Selected text ▸
It is amazing! Have you ever noticed how stupid computers actually are? I have been working with computers since 1988 when I bought my first AT 12Mhz IBM-compatible PC, with DOS 3.1. The same year I started working with an Apple. A lot has changed since then, but one thing remains the same: the way computers interact with dumb pop-ups and totally unusefull “information”.
Nowadays I work on both a PC and a Mac. And yes, on both computers I run Microsoft software. And really: it’s amazing: in the last 19 (!) years it seems Microsoft still hasn’t been able to give us proper feedback when some error occurs.
I have my own examples below. Let me translate the one that is in Dutch (from Microsoft Outlook 2002). It says:

“You want to close the program that is not responding (Microsoft Outlook). The program is not responding.”
Duh!
Further than that, you get the option to “Tell Microsoft about this problem”. As if you will ever receive feedback on this. It is the most unusefull information I ever saw. What am I supposed to do?
Another example, this time from Microsoft Word (Mac):

Can someone tell me what I’m supposed to do? Make up your mind! What is it? Is it to large or too small! Tell me please!

(Records from a collection)
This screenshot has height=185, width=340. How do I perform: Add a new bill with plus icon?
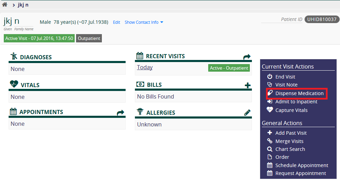click(248, 85)
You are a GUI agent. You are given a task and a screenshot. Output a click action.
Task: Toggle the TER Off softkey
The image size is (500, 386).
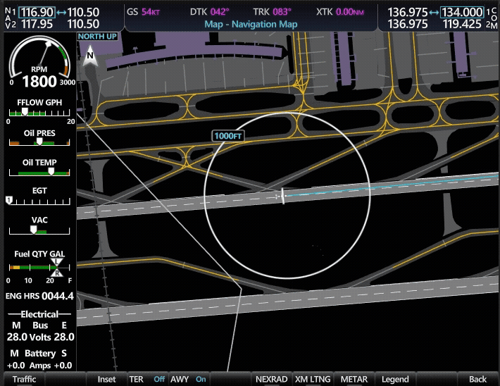point(147,379)
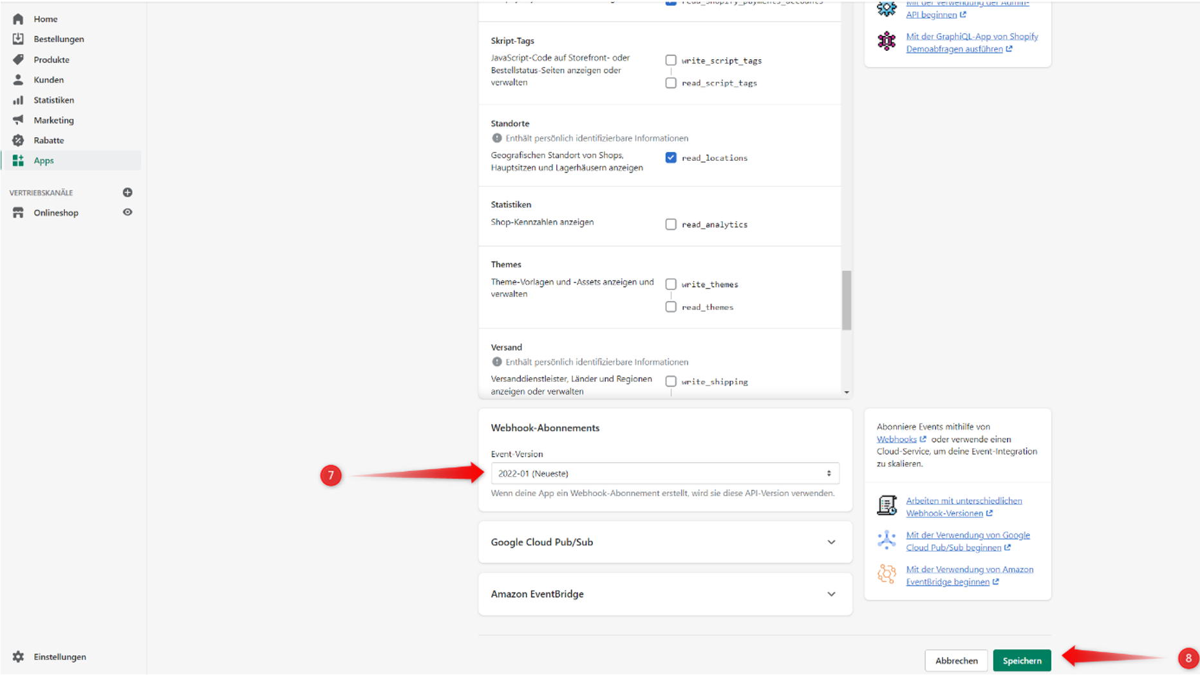
Task: Select Apps in the sidebar menu
Action: [44, 161]
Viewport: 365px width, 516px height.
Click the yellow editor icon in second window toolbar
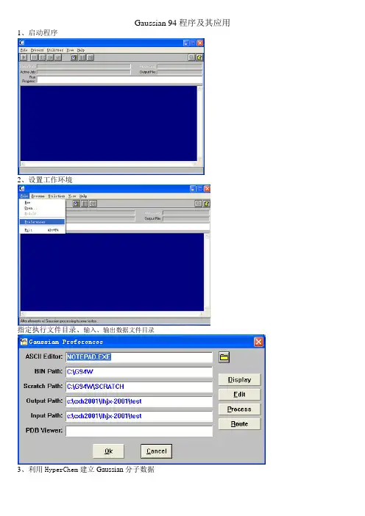[x=207, y=204]
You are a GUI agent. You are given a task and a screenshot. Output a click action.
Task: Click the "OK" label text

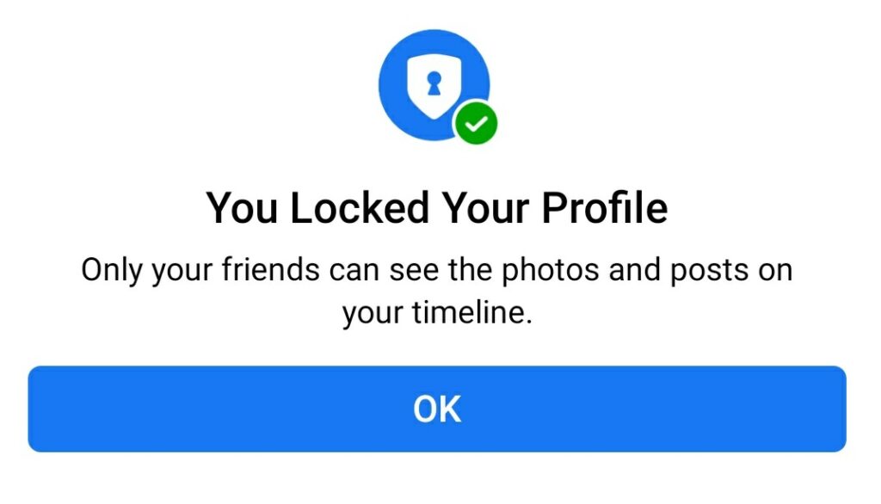pyautogui.click(x=437, y=409)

Work request A ▸
List every sentence in the post about computer error messages that ends with a question mark.
Work request B ▸
Write the next few sentences of the post about computer error messages, picking up right after its final line.
These rows have no connection to the post about computer error messages.

Response area A ▸
Have you ever noticed how stupid computers actually are?
What am I supposed to do?
Can someone tell me what I’m supposed to do?
What is it?

Response area B ▸
Error messages are supposed to help you solve problems. In reality, they are full of errors themselves. Let alone that you can always figure out what they mean. What adds to the problem is the fact that software get translated a lot too. And with every translation new errors occur.
Take Norton AntiVirus, which is supposed to update itself automatically. Before I got rid of it, it repeatedly would run into situations where the updater told me that it had aborted the update. But afterwards, it would happily tell me that my virus definitions were up-to-date. Which message was the correct one?
I have decided to collect these messages for amusing reading materials.